Excerpted records —
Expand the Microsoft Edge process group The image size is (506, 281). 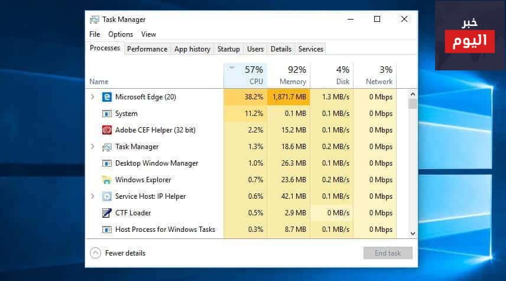93,97
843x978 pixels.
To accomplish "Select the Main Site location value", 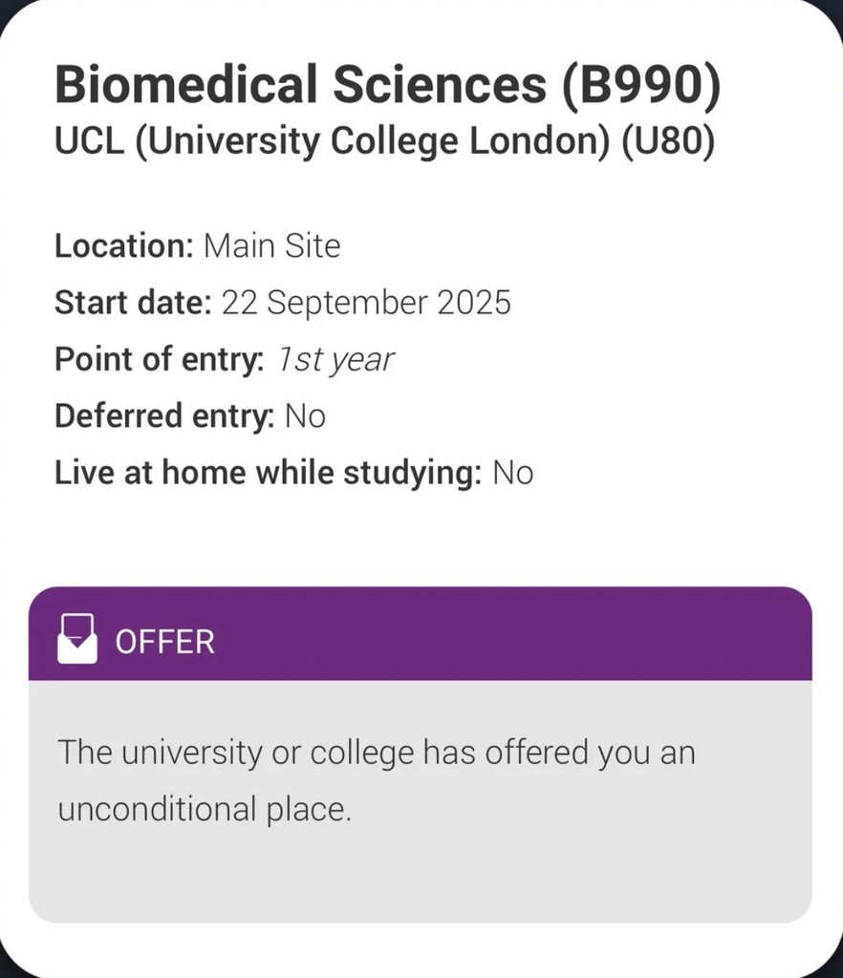I will click(272, 246).
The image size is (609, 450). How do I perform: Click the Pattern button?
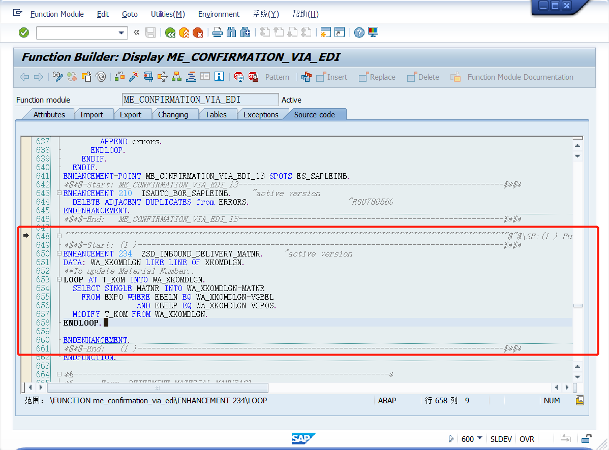pos(277,77)
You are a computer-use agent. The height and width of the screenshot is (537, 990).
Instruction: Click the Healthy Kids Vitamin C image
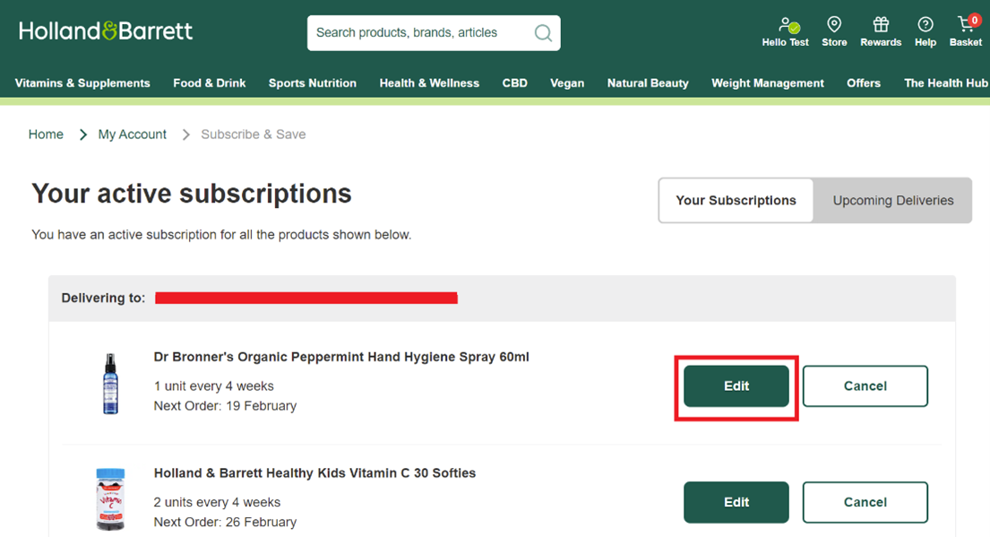[109, 499]
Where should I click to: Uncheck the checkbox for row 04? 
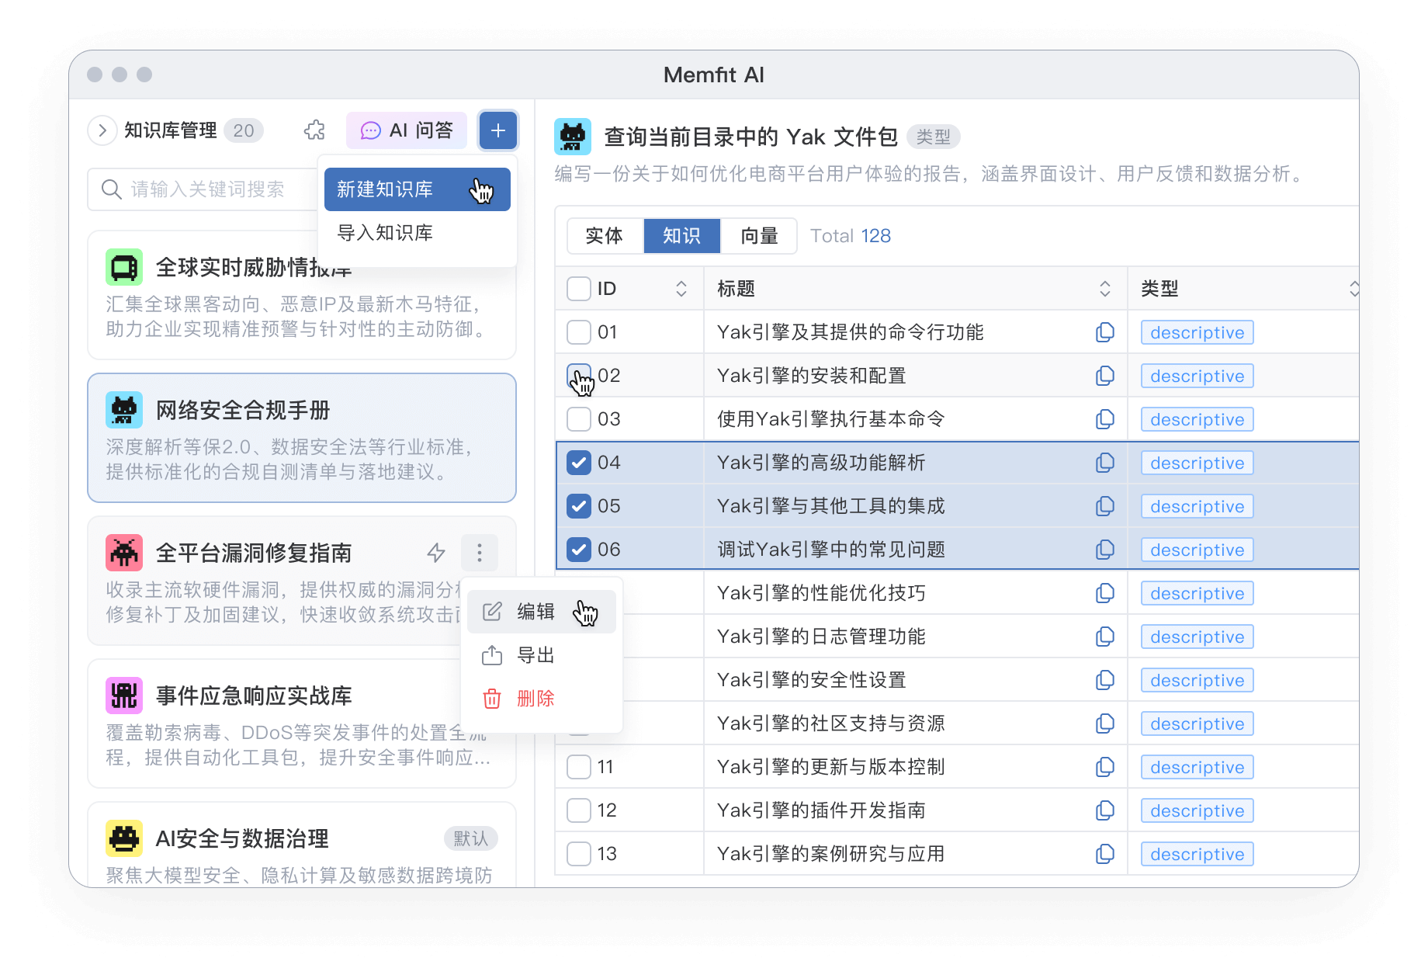point(579,463)
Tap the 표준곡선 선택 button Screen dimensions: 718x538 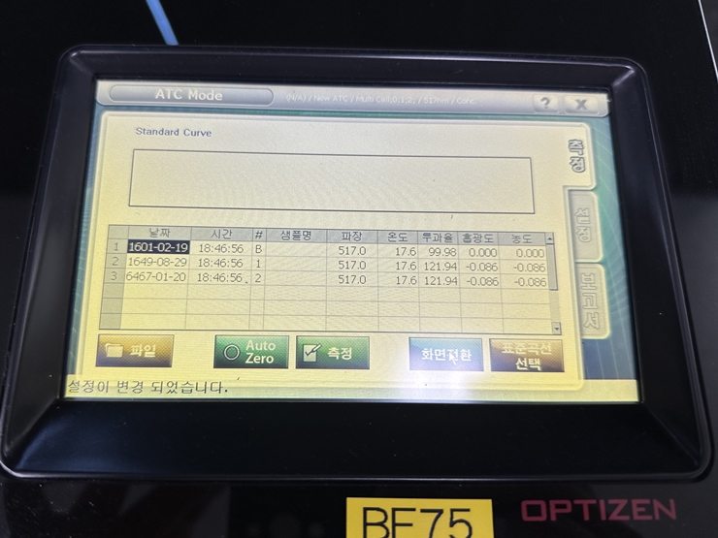point(527,356)
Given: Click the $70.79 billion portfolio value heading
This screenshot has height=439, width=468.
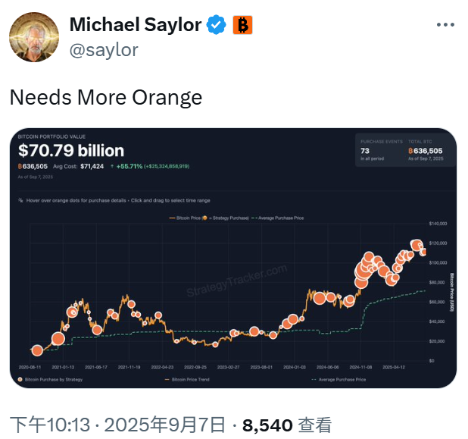Looking at the screenshot, I should [x=71, y=150].
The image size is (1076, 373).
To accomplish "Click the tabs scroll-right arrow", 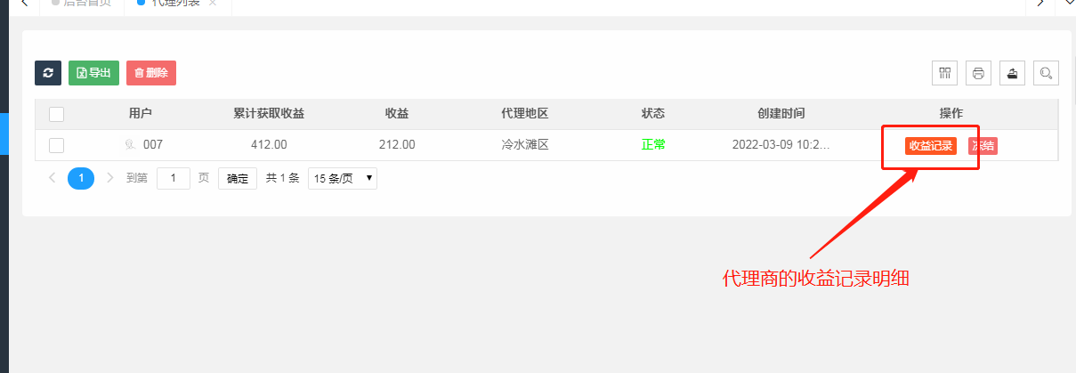I will tap(1039, 4).
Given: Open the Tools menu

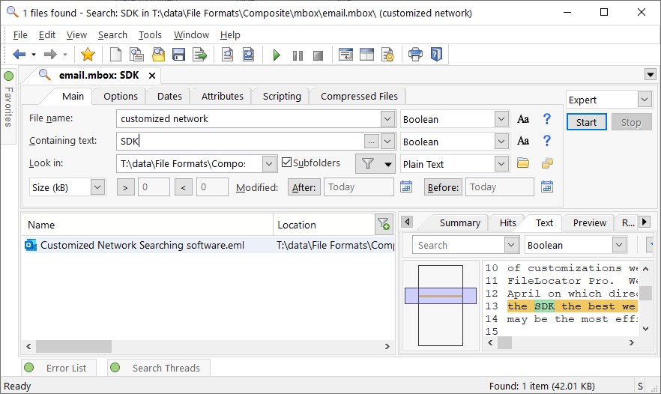Looking at the screenshot, I should [150, 35].
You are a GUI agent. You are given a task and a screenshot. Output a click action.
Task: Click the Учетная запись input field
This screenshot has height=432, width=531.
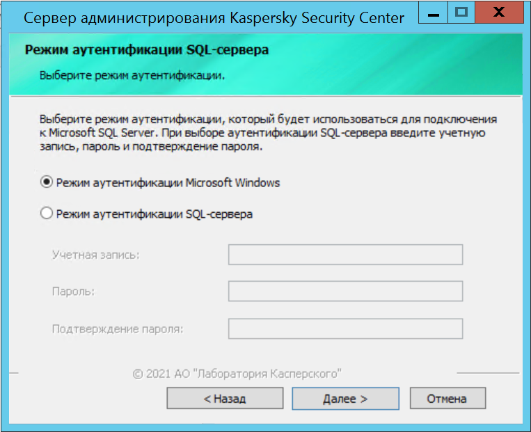(x=345, y=255)
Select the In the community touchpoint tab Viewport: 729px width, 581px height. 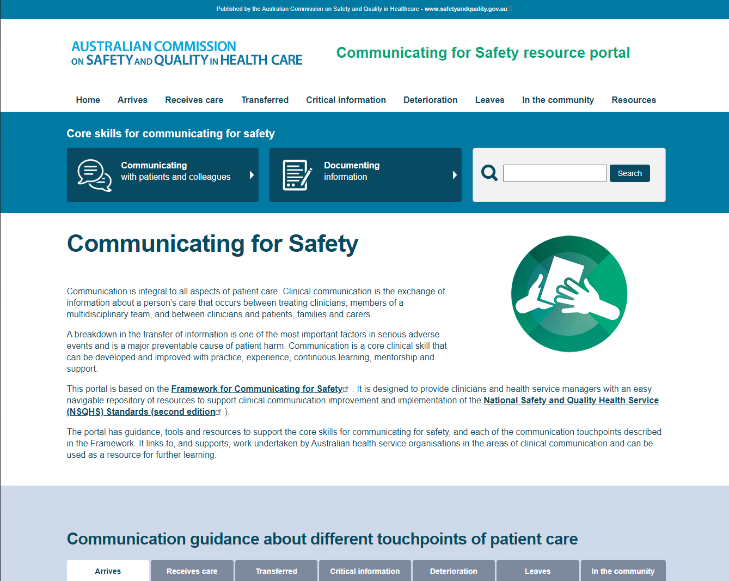pos(623,571)
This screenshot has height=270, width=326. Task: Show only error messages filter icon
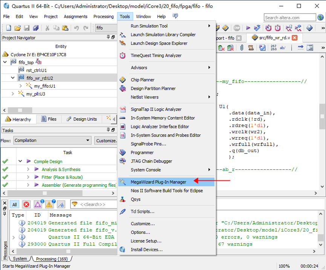[26, 204]
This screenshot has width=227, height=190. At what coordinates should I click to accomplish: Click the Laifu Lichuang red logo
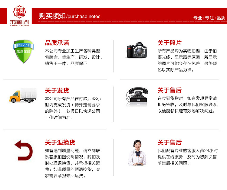pyautogui.click(x=20, y=16)
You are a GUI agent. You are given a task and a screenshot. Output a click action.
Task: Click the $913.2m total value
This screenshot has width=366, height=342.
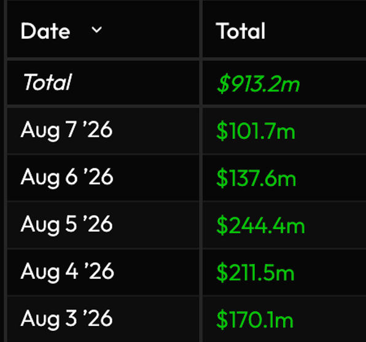(258, 84)
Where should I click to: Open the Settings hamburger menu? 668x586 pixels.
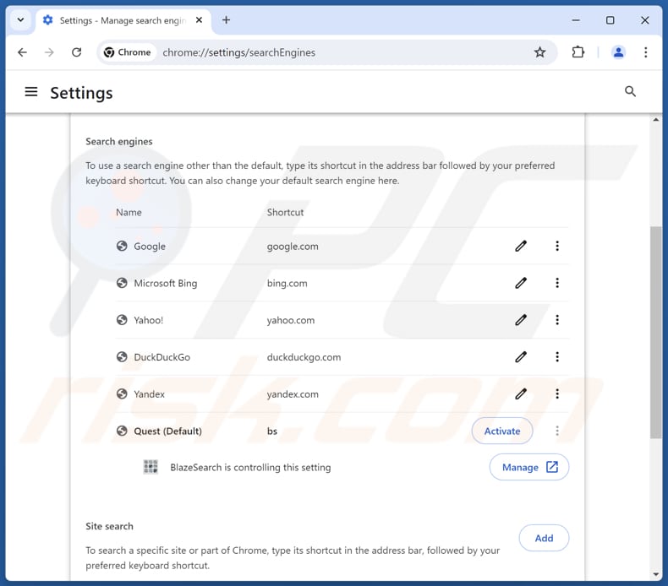point(31,92)
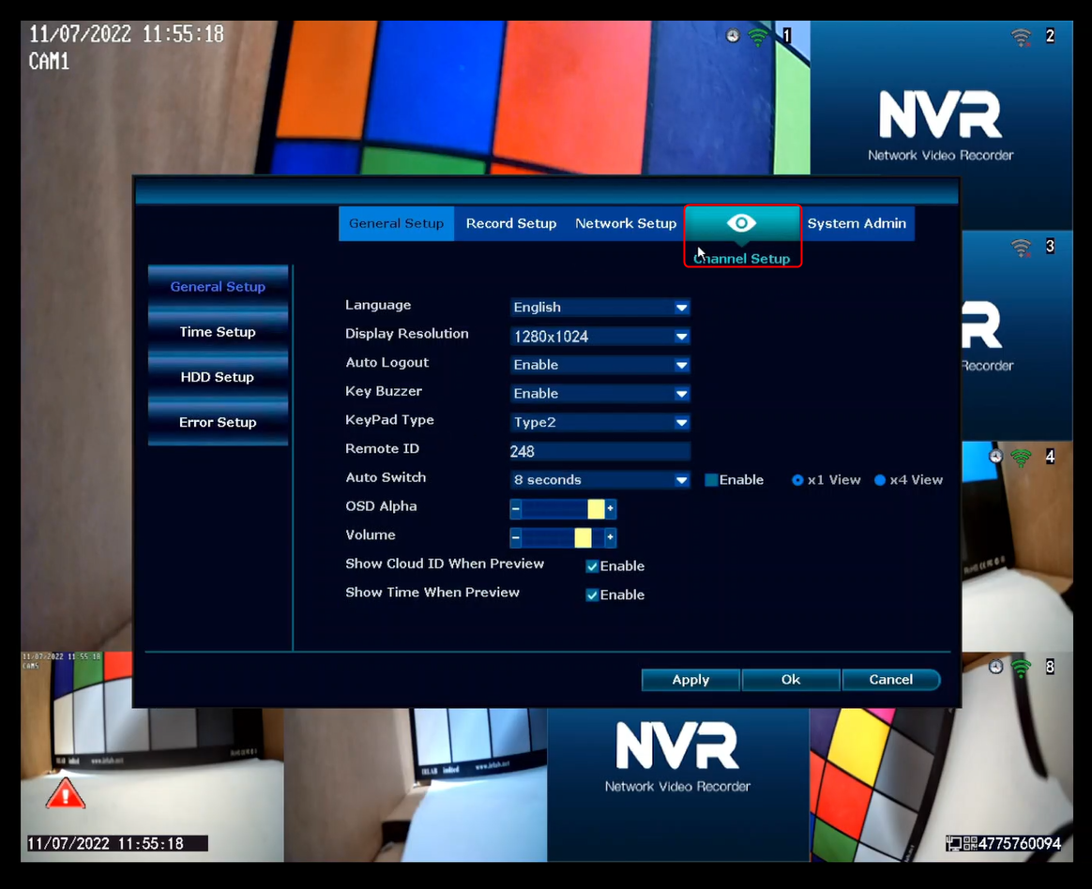
Task: Increase Volume slider with plus button
Action: (610, 536)
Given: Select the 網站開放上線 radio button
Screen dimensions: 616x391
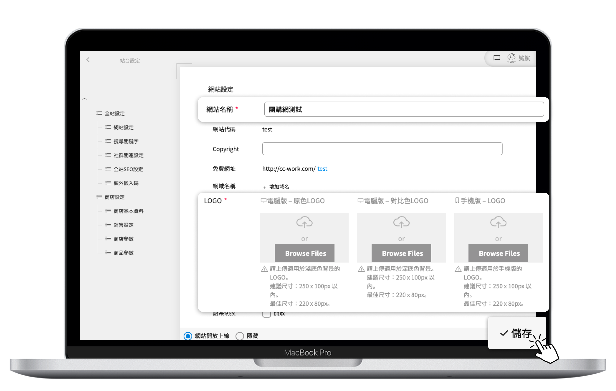Looking at the screenshot, I should coord(188,336).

Problem —
Copy the lines from the one containing "Given: Select the 網站開放上線 radio button" through the end of the records above, including both ends, and leave the pictures out.

Exercise answer —
Given: Select the 網站開放上線 radio button
Screen dimensions: 616x391
Looking at the screenshot, I should coord(188,336).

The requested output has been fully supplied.